TASK LIST:
A. Answer these three questions about the Urban Cowboy forum thread, one per line:
(i) What grade was crowmagnum in when the Circle 8 picture was taken?
(ii) According to crowmagnum, what does Craig James, the man behind the post, do nowadays?
(iii) In boom!'s post, what did the friend live behind?
B. Can you write what comes next in the Urban Cowboy forum thread, starting after its final sentence?

# Urban Cowboy days!



## crowmagnum (Feb 4, 2006)

This pic was @ the Circle 8 rodeo arena off w Mt Houston rd.That is where they filmed a few of the scenes in the movie Urban Cowboy.I was in 8th grade @ the time.Any 2 coolers have any urban cowboy days to share?Outside!

My brother is the one W/long hair and checkerd shirt.The guy behind the post is Craig James (He is the host of College Game Day nowadays)


----------



## michaelbaranowski (May 24, 2004)

My dad used to talk about riding up at circle 8 back in the early '70s before the urban cowboy days.

Need to get those toes out a little and use those spurs.


----------



## Blue Water Ho (May 21, 2004)

Im sure Jack will post up some good times and pictures.


----------



## speckle-catcher (May 20, 2004)

WJ?

wait till harbormaster starts posting some of his old rodeo pics


----------



## boom! (Jul 10, 2004)

My friend lived behind c&d camper sales on Grape across from Gilley's, I would spend the weekends there and we would sneak out and watch the fights in the parking lot. This was well before the movie came out.


----------



## Harbormaster (May 26, 2000)

Ah yes Circle 8, the H & H, Mutt Newmans in Dayton, Angleton, Bo's rodeo arena in Bandera, George Lance and Cody Haines place in Lakeway west of Austin, Tommy Blackburns in Milano, permit shows in Mineral Wells, Bastrop, Bellville, Mason, Hearnes, permit jackpots at Pete Gays in Mesquite, Anderson, Livingston, the Lee County Sheriffs Posse arena out of Giddings and this is from Simonton.

MATERIAL SUPPLIED:

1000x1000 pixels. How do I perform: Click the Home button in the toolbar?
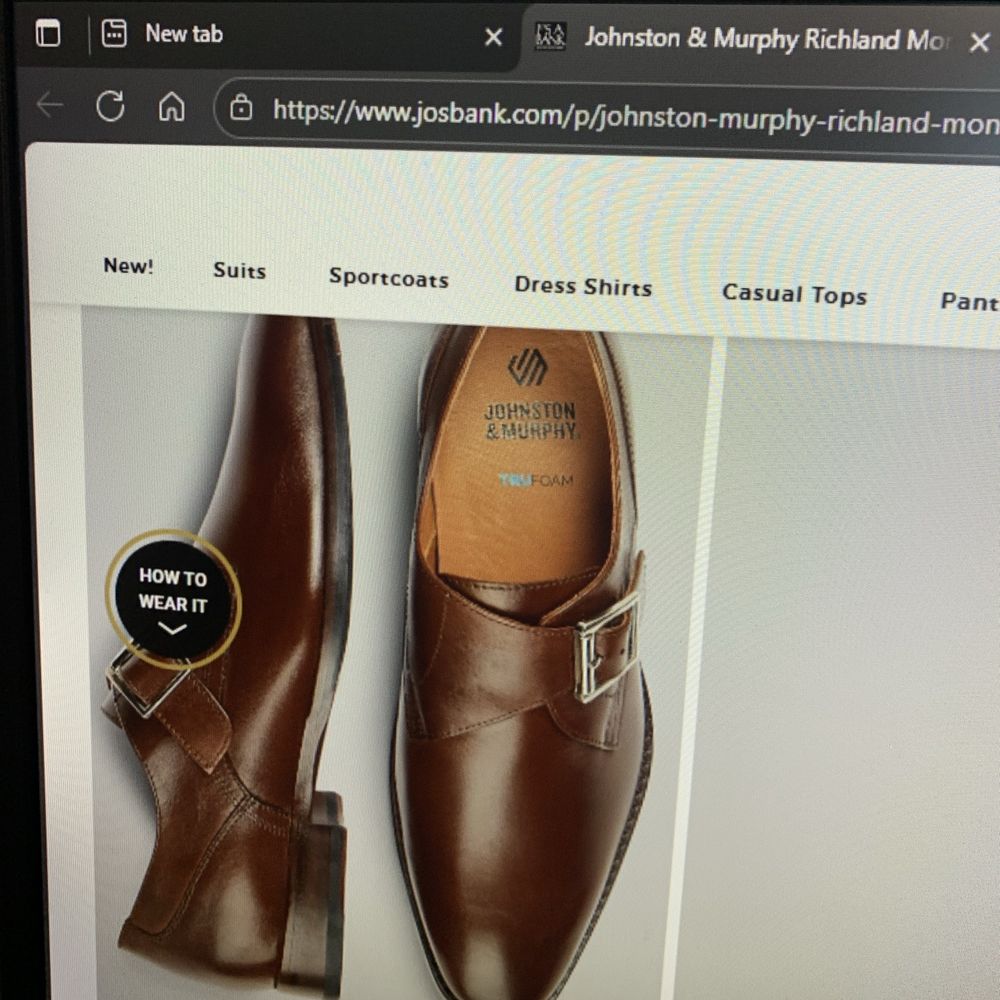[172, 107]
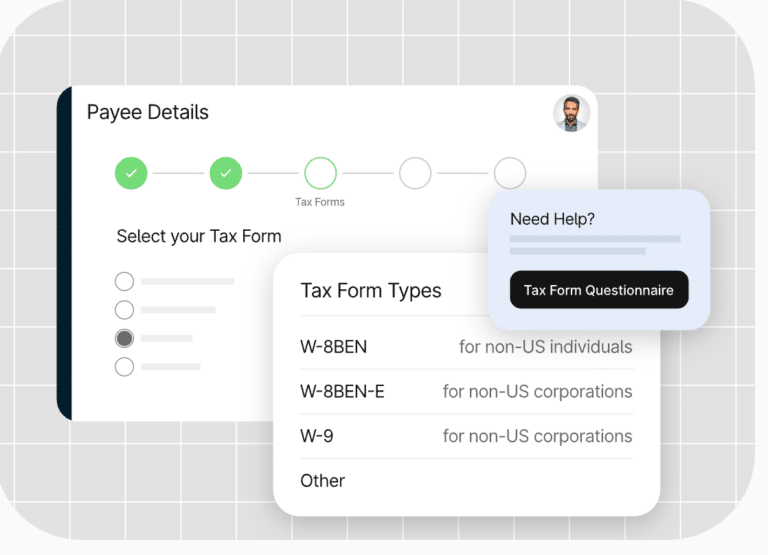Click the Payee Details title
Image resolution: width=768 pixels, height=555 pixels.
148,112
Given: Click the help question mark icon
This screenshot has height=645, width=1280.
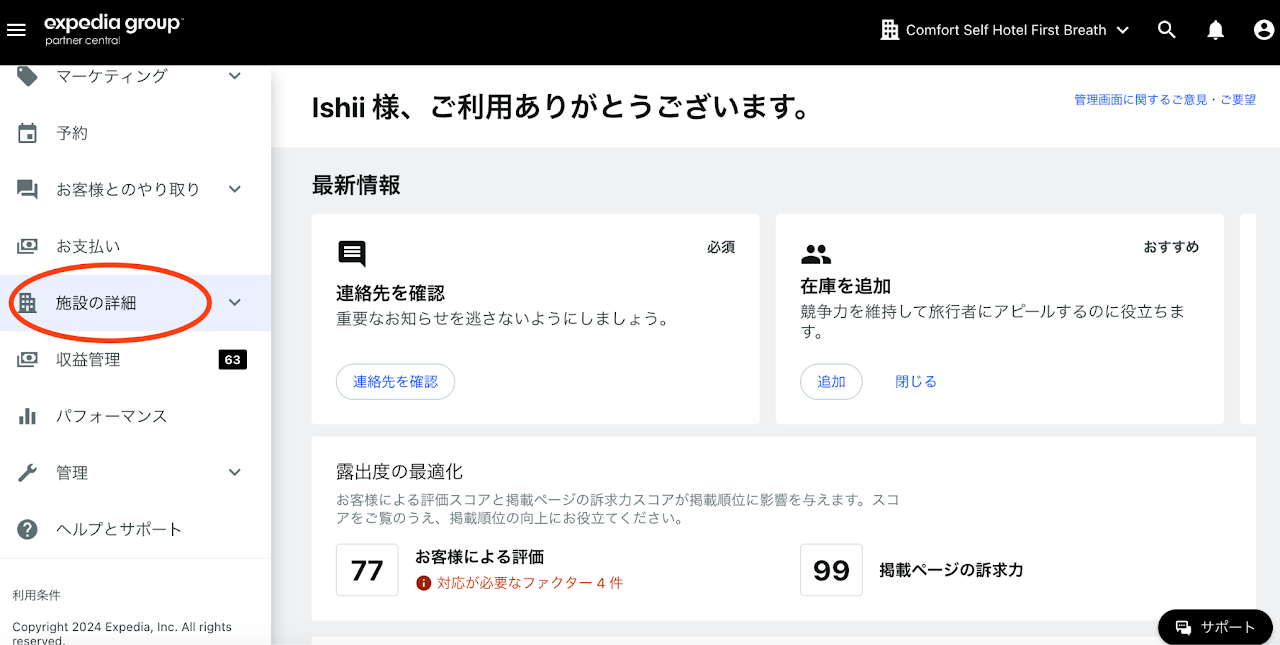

ANSWERS BY TASK:
A.
(i) 8th grade
(ii) He hosts College Game Day.
(iii) C&D camper sales on Grape, across from Gilley's

B.
We rode bull dummy for Smokey Davis and Red Williams years back! They would get a truckload of green bulls in and we would go get on 'em and 2 jump them out so they could see if they were worth buying! We got $5 for each head we got on, TAX FREE! 

The pics I didn't trade for kisses from the ladies are somewhere in my parents attic!

Some of the most fun and best people I ever met!


----------



## crowmagnum (Feb 4, 2006)

HB Great pic.I have a few Bareback pics(@ Simonton somewhere around here I'll try to find.I used to dance all night to the likes of Moe Bandy,George Jones,Merl Haggard,Clint Black got his start there too! If I got lucky took some Cowgirls down to the Brazos River or the rice wells for a late night skinnydip.

I remeber Bum Phillups used to be the pickup man there.He drank a little too much one night and fell off his horse drunk as a skunk.


----------



## zihuatanejo (Jun 29, 2004)

My favorite line.."hurry up mama take the picture..my legs are sweatin'". Good ole Bud and Sissy..thank god we got through that era!!


----------



## Harbormaster (May 26, 2000)

I didn't care for the bareback harses, too much yanking going on and I wasn't agile enough for saddle bronc so I've never been on one!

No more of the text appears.